Submitted to: Journal of Visualized Experiments
Publication Type: Peer Reviewed Journal
Publication Acceptance Date: 5/28/2015
Publication Date: 12/22/2015
Publication URL: http://doi:10-3791/53398
Citation: Arias De Ares, R.S., Dang, P.M., Sobolev, V. 2015. RNAi-mediated control of aflatoxins in peanut: Method to analyze mycotoxin production and transgene expression in the peanut/Aspergillus pathosystem. Journal of Visualized Experiments. Issue 106:e53398.

Interpretive Summary: This method allows analyze aflatoxins and gene expression in peanut seeds that harbor RNA-interference (RNAi) signals for silencing aflatoxin-synthesis genes in the fungus Aspergillus flavus. Plant-RNAi-mediated control of mycotoxins has not been done before, thus, the physiology, chemistry, detection methods, and most importantly the sample size need to be considered.
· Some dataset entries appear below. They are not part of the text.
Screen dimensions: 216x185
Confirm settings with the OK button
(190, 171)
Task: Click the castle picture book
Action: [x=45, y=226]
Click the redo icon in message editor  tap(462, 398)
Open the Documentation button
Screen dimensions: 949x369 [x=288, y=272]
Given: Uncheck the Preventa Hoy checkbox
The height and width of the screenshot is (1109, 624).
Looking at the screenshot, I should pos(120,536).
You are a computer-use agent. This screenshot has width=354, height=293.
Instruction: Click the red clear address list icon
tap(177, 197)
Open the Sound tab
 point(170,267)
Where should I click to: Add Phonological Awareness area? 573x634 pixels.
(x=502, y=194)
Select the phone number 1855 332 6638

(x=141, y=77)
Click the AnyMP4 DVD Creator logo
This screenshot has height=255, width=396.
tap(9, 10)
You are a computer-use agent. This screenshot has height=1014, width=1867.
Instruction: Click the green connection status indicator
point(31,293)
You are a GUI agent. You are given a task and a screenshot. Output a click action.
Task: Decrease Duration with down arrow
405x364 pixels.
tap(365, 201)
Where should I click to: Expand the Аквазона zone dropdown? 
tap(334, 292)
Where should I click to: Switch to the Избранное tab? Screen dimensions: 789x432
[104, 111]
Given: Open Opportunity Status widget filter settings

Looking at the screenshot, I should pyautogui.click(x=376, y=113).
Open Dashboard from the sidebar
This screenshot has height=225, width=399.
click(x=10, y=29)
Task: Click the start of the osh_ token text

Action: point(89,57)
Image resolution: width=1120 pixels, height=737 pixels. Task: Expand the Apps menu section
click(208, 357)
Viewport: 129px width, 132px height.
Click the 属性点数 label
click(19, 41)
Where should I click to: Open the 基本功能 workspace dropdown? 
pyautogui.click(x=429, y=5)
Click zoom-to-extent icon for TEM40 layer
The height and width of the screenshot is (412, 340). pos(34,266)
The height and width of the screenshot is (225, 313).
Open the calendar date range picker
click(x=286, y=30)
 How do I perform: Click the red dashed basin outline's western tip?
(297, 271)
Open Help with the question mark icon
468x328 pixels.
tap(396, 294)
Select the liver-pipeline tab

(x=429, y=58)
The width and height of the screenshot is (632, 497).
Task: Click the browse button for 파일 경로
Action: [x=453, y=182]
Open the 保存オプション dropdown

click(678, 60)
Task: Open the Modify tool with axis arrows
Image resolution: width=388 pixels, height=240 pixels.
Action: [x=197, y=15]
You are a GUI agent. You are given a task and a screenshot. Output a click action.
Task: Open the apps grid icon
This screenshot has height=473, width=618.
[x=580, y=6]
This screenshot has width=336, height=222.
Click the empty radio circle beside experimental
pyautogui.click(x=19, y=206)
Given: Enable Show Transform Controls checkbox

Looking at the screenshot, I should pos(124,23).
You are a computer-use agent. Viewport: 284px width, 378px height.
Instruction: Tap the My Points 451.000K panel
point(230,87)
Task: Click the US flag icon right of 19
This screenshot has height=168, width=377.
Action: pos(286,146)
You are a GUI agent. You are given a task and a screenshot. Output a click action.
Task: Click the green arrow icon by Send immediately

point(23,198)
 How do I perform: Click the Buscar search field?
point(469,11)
Technical Abstract: The Food and Agriculture Organization of the United Nations estimates that 25% of the food crops in the world are contaminated with aflatoxins. That represents 100 million tons of food being destroyed or diverted to non-human consumption each year. Aflatoxins are powerful carcinogens normally accumulated by the fungi Aspergillus flavus and Aspergillus parasiticus in cereals, nuts, root crops and other agricultural products. We have used for the first time the silencing of aflatoxin-synthesis genes by RNA interference (RNAi) in peanut plants to control aflatoxin accumulation. Thus, no method existed to analyze the effectiveness of RNAi against aflatoxins. Peanut plants from individual transgenic events usually produce few seeds. Therefore, field testing hundreds of plants in the field under aflatoxin-conducive conditions was not an option, since the probability of finding naturally contaminated seeds can be from one in a hundred to one in a thousand, and these mycotoxins are not normally distributed. Given the limited seed supply from individual RNAi plants, we developed a method to minimize the number of tested seeds per transgenic event coupled with a high-sensitivity assay, allowing analysis of small seed pieces for gene expression by real-time PCR (RT-PCR), small RNA sequencing, and for aflatoxin accumulation by ultra-performance liquid chromatography (UPLC). Solving the aflatoxin problem in crops would be equivalent to increase food production by millions of tons that could be safely consumed instead of being discarded or diverted to other uses.